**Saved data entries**
=== Begin Enclosure ===

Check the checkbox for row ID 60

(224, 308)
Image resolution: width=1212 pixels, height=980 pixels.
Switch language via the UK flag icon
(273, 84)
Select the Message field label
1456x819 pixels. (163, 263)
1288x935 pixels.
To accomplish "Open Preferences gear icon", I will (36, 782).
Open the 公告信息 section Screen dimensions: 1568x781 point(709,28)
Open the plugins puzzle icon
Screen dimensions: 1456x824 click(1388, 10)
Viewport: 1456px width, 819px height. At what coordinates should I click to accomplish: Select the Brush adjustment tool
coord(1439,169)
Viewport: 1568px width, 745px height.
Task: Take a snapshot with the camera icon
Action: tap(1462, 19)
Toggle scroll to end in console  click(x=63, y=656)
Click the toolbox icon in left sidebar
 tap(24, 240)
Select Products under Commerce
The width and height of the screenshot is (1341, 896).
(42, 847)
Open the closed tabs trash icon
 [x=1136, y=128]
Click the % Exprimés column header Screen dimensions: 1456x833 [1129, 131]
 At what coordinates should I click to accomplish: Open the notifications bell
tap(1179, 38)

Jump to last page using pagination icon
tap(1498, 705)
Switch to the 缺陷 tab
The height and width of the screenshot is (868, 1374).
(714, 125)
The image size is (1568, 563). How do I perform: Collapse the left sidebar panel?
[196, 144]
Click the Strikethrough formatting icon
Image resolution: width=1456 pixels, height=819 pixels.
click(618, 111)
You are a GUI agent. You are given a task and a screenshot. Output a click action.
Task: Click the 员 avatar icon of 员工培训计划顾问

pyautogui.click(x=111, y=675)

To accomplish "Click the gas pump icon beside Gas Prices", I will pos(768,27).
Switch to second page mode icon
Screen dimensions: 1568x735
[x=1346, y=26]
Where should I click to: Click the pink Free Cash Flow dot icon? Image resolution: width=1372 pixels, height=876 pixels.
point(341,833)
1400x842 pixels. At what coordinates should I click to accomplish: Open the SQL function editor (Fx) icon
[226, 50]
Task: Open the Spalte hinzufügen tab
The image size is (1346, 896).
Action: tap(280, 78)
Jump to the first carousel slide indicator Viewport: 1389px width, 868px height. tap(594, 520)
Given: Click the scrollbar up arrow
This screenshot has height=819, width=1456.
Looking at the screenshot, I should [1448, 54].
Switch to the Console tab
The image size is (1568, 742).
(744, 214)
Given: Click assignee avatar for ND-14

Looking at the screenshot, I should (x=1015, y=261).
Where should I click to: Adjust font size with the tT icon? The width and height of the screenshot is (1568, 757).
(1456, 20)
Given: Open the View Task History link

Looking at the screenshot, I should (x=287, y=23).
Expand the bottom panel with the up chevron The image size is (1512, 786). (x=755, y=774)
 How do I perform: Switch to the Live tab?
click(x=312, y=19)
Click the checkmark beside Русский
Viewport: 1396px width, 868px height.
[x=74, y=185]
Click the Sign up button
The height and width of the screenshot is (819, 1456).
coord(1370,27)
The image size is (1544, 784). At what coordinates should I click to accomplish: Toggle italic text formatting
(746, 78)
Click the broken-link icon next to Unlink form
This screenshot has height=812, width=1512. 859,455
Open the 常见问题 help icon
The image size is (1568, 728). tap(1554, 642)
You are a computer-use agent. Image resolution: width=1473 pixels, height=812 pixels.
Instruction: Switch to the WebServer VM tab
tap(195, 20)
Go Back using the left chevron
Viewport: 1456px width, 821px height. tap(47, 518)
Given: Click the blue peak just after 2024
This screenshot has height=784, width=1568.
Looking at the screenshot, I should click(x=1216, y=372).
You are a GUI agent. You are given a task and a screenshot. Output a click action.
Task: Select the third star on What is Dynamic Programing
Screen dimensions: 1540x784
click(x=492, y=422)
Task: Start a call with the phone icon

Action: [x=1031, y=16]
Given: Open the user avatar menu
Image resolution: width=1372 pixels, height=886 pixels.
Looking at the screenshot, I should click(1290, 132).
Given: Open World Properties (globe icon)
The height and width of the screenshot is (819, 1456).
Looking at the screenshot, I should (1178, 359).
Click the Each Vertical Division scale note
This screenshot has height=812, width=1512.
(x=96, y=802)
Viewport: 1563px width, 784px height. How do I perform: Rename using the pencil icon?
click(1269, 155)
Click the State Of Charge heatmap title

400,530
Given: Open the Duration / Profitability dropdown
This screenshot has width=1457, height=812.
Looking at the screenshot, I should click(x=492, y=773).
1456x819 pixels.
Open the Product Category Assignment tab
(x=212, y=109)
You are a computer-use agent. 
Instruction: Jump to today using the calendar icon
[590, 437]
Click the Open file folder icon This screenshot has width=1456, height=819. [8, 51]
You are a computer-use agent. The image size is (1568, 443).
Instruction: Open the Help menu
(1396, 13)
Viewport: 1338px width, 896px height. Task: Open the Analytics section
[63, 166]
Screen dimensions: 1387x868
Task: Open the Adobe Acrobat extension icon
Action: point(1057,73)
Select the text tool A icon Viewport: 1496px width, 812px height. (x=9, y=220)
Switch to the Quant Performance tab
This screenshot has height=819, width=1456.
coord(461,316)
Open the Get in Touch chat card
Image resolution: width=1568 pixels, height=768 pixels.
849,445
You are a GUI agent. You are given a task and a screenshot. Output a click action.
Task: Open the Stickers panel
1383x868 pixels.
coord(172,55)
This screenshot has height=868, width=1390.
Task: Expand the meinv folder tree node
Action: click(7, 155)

=== End Enclosure ===

**EXERCISE BRIEF**
Begin at the line containing "Instruction: Jump to" and reproduce every line through the last one in the records above, exactly.

**EXPECTED OUTPUT**
Instruction: Jump to today using the calendar icon
[590, 437]
Click the Open file folder icon This screenshot has width=1456, height=819. [8, 51]
You are a computer-use agent. The image size is (1568, 443).
Instruction: Open the Help menu
(1396, 13)
Viewport: 1338px width, 896px height. Task: Open the Analytics section
[63, 166]
Screen dimensions: 1387x868
Task: Open the Adobe Acrobat extension icon
Action: point(1057,73)
Select the text tool A icon Viewport: 1496px width, 812px height. (x=9, y=220)
Switch to the Quant Performance tab
This screenshot has height=819, width=1456.
coord(461,316)
Open the Get in Touch chat card
Image resolution: width=1568 pixels, height=768 pixels.
849,445
You are a GUI agent. You are given a task and a screenshot. Output a click action.
Task: Open the Stickers panel
1383x868 pixels.
coord(172,55)
This screenshot has height=868, width=1390.
Task: Expand the meinv folder tree node
Action: click(7, 155)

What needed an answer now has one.